Я готов был сквозь землю провалиться. Когда-то угольно-черные курчавые волосы мистера Б. стали пепельно-серыми. Все на нем было безукоризненно опрятно, как всегда, но сильно потерто, каблуки начищенных до блеска башмаков стоптаны. Он не рассердился на меня, и мы вместе отправились на мой барк обедать. Он внимательно осмотрел все судно, искренне расхвалил и от всей души поздравил меня с таким назначением. За обедом, когда я хотел налить ему вина или пива, он покачал головой и, так как я смотрел на него вопросительно, сказал вполголоса:

— Нет, я теперь ничего не пью.

После обеда мы опять вышли на палубу. Казалось, он не мог оторваться от моего барка. Мы тогда налаживали новые нижние рангоуты, и он не отходил от работавших, хвалил или поправлял их, давал советы своим прежним, знакомым мне тоном. Обращаясь ко мне, он дважды назвал меня «мальчик», но тотчас поправился: «Капитан». Штурман мой собирался уходить с барка (он женился), но я скрыл это от мистера Б. Я боялся, что он попросит меня взять его на место штурмана, намекнет на это в мучительно шутливой форме, и я не смогу сделать вид, что не понял. Да, я боялся. Это было немыслимо. Не мог я отдавать приказания мистеру Б., да и он, я думаю, недолго подчинялся бы мне. С этим он бы не «справился», хотя вот сумел же бросить пить… увы, слишком поздно!

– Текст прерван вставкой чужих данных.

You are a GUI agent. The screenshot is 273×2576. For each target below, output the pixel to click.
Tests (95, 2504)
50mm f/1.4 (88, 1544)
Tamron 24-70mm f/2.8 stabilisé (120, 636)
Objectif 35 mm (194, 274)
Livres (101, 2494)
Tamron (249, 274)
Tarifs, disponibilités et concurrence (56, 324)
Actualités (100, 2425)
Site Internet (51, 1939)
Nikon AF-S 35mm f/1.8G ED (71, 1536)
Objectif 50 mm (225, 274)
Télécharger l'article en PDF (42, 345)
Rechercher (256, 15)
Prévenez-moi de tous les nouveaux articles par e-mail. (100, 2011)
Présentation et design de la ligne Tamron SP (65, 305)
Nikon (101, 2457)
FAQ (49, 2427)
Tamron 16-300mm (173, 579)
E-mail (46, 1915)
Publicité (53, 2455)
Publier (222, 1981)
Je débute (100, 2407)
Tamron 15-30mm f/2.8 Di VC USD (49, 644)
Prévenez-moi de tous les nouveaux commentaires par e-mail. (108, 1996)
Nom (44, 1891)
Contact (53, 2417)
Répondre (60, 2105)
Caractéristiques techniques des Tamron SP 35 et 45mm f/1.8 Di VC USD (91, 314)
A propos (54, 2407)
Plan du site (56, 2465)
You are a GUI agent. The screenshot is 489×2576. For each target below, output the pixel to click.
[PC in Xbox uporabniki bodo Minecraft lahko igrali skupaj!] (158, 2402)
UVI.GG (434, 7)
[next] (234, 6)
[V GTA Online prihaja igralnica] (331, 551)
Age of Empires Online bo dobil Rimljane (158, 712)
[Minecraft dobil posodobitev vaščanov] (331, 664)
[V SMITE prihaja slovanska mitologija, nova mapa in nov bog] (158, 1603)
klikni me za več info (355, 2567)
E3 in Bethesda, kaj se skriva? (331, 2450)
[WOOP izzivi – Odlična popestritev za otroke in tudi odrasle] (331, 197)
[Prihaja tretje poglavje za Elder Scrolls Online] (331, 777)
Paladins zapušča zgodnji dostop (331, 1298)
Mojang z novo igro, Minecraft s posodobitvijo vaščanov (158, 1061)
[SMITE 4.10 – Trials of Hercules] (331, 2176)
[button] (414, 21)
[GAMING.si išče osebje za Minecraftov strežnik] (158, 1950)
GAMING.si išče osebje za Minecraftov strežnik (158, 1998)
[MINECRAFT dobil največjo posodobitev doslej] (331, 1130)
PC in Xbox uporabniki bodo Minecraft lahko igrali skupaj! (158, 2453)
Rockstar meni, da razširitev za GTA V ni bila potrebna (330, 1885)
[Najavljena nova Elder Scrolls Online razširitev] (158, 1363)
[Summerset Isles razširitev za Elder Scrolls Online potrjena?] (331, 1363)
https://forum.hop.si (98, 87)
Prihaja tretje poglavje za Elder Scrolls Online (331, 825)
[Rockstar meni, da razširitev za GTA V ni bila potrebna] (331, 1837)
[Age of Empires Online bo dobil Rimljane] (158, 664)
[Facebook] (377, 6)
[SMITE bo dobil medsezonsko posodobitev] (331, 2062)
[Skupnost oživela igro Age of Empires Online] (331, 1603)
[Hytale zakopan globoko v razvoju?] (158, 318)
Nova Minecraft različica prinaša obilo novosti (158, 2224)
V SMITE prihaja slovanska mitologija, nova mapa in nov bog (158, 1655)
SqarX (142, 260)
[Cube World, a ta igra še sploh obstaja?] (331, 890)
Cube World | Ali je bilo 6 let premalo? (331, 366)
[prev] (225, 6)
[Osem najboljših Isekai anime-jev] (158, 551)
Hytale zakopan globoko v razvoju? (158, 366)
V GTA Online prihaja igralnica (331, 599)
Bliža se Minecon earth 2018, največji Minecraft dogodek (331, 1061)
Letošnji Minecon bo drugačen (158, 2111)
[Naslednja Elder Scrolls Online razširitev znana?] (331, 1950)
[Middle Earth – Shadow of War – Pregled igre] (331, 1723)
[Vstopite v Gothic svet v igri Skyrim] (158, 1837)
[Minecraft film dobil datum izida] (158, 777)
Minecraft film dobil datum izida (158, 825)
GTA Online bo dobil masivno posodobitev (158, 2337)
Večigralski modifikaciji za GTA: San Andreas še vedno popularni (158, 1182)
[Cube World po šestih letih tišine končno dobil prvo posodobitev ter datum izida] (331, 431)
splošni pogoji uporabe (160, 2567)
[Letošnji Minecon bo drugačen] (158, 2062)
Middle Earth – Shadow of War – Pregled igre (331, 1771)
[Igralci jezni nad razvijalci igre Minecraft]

Наконец он ушел. Я смотрел, как он идет по улице, вьсокий, сильный, с упрямым затылком, и сердце у меня сжималось при мысли, что у него, быть может, уже завтра нечем будет нечем платить за ночлег. Но я знал, что если в эту минуту окликну его, он и головы не повернет.

Теперь и он уже лишь призрак прошлого. Но я так и слышу слова, сказанные им когда-то на залитой лунным светом палубе старого «Герцога»:

— Не дело это — торчать в порту. Суда гниют, люди черт знает до чего доходят!

ПОСВЯЩЕНИЕ

XXXV

— Корабли! — воскликнул пожилой матрос в чистом «береговом» костюме. — Корабли! — И его пристальный взгляд, оторвавшись от моего лица, обежал нарядные лепные украшения на носах судов, которые тогда, в конце семидесятых годов, тесным рядом стояли вдоль грязной набережной Нью-Саутского дока. — Корабли-то все хороши; дело не в них, а в людях…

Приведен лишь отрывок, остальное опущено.